コンパクトSPはスロバキアのコーチビルダー、アドリアモービルが製作する輸入キャンピングカー。
欧州のモーターホームビルダーは多く存在するが、アドリアモービルは古くから日本へ輸入されており、有名なブランド。
日本へはデルタリンクが輸入販売している。
欧州、あるいは北米のモーターホームといえば大きな車体のイメージが強いが、最近では、特に欧州ではコンパクトなモデルがトレンドとなっている。
もちろん大きな車体のモデルが主流だが、ハイマーもコンパクトなモデルを積極的に打ち出す戦略を取っており、全長5,450mmと欧州キャブコンでは最短のVan314を発表している。
これは日本マーケットを特に意識しているわけではなく、欧州市場でもコンパクト化が求められている状況に基づくものだが、日本のマーケットには都合の良い流れとなっている。
今回紹介するアドリアモービルのコンパクトSP2017年モデルも欧州マーケットにあっては、名前の通りコンパクトな部類に入る。
ただ、それでも6m近くあるので、日本のスタンダードキャブコンよりもかなり大きい。
しかし6m未満に収まっているので、フェリー料金などは6m~7mのスタンダードキャブコンと同じクラスになる。
本国での同社の「コンパクト」ラインアップには”AXESS”、”PLUS”、”SLIDE OUT”の3種類がラインアップされている。
AXESSとPLUSは細かい装備の違いがあるが、最も大きな違いはAXESSはフィアットからシトロエンにOEM供給されているデュカトベースのCITROËN RELAYがベース車になっていること。
エンジンも2.0Lディーゼルが搭載されている。
PLUSはフィアットデュカト2.3Lが使用されており、日本へはこちらが輸入されている。(オプションで3.0Lへの変更可能)
ただし、モデル名は”コンパクト”となっている。
ちなみに、SLIDE OUTは、後部がスライドアウトするユニークな機構で話題になったモデル。
なお、PLUSにはSPとSLがあり、日本でも両モデルが選べる。
SPは後部のベッドがハイマウントダブルベッド、SLは縦置きのツインベッドのレイアウト。
ただ、SLの全長は6m未満には収まらず、6,620mmに達する。
ベッド以外は両モデルは変わらず、前部には欧州車おなじみの回転するフロントシートがあり、2列目シートと、サイドシートとで、計4~5名が着座できる。
ダイネット上には大きなサンルーフがあり、明るい室内を演出する。
ギャレーは3口バーナーを持つコンロとシンクがビルトインされており、料理も十分可能。
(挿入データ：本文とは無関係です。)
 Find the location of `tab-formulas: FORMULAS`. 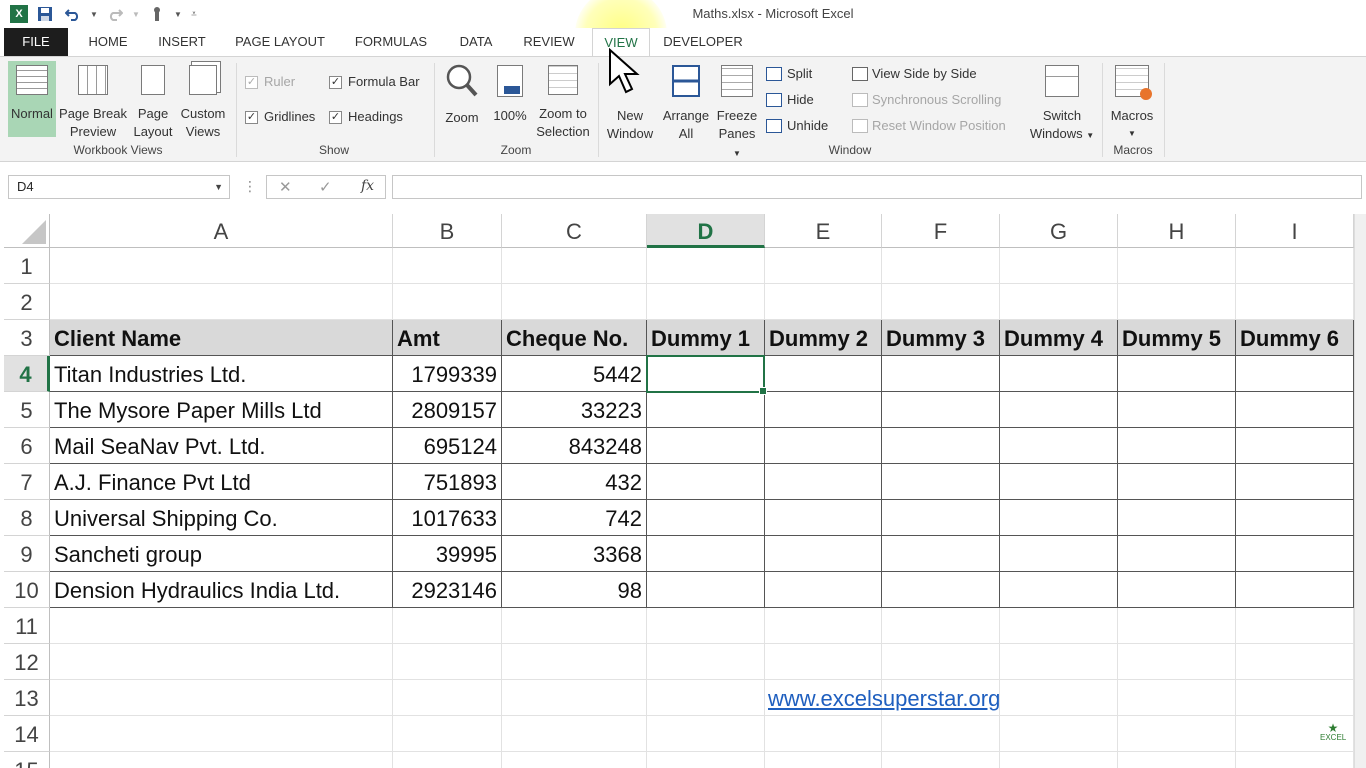

tab-formulas: FORMULAS is located at coordinates (391, 42).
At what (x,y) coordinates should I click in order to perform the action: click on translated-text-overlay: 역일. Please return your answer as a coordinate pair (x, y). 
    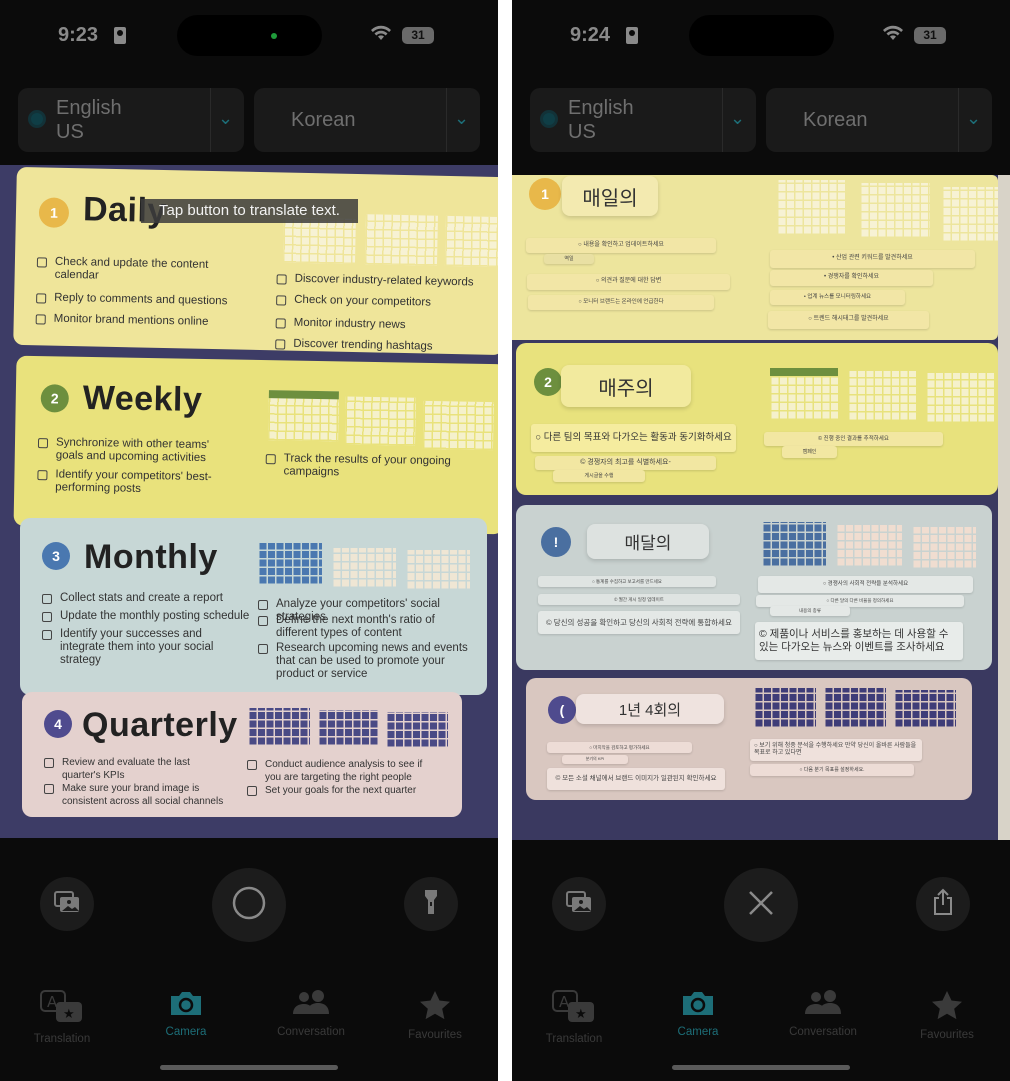
    Looking at the image, I should click on (569, 259).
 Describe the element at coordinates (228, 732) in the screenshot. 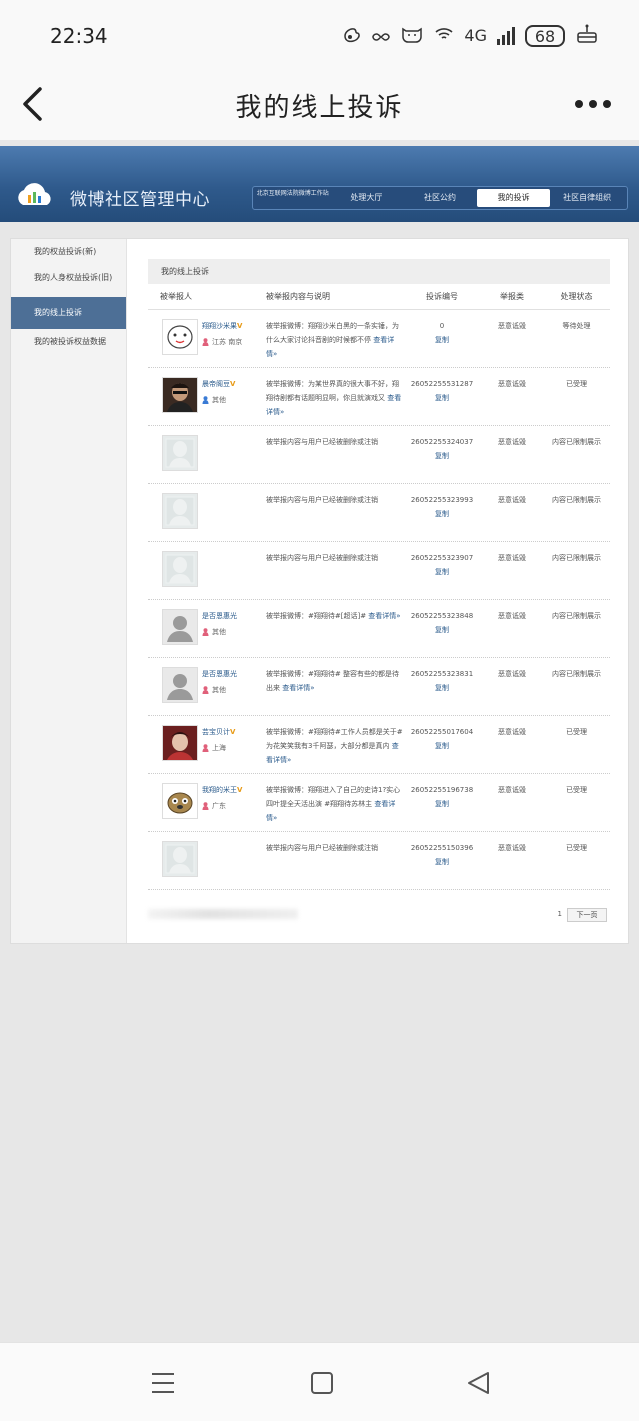

I see `reported-user-name: 芸宝贝计V` at that location.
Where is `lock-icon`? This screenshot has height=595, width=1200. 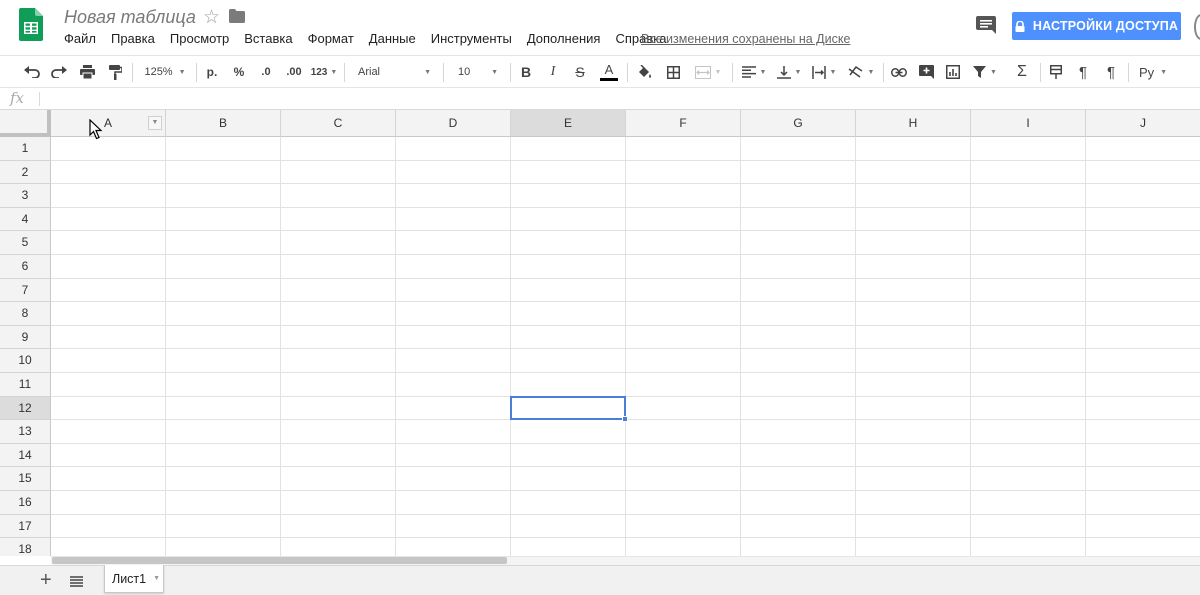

ただ、調理スペースはコンロの前に用意されているが横幅の余裕はあまりなく、このあたりにコンパクトサイズの影響が出ているようだ。
冷蔵庫は100リッターの大型が標準装備され、ファミリー分の食材も収納可能。
電子レンジはオプションで用意されている。
また、電子レンジを動作させるための1500Wインバーターもオプション。
シャワールームにはカセットトイレが標準装備。
また、温水シャワーも標準装備される。
温水ボイラーはガスで加熱する方式を採用しており、水と混合して適温の湯を得る。
空調はFFガスヒーターで暖房、冷房はオプションでルーフエアコンが用意されている。
また電装系はオプションで200Ah、あるいは400Ahのリチウムイオンバッテリーを選択できる。
発電機やソーラーパネルもオプションで用意されており、しっかり日本仕向け対応がされている。
コンパクトSPは、サイズ的にも日本で扱いやすく、しかも洗練された欧州車デザインを手に入れることができる。
装備も温水シャワーまで含めて標準装備されており、装備追加で価格が大幅にアップするということはないだろう。
ただ、リチウムバッテリーや発電機をオプションで搭載するとかなりの価格アップにはなってしまうが、選択できるのはメリットではある。
価格的には800万円台はじめで決して安価ではないが、国産のスタンダードキャブコンの上位モデルよりは安価で、輸入モーターホームに魅力を感じる向きには魅力あるモデルと言える。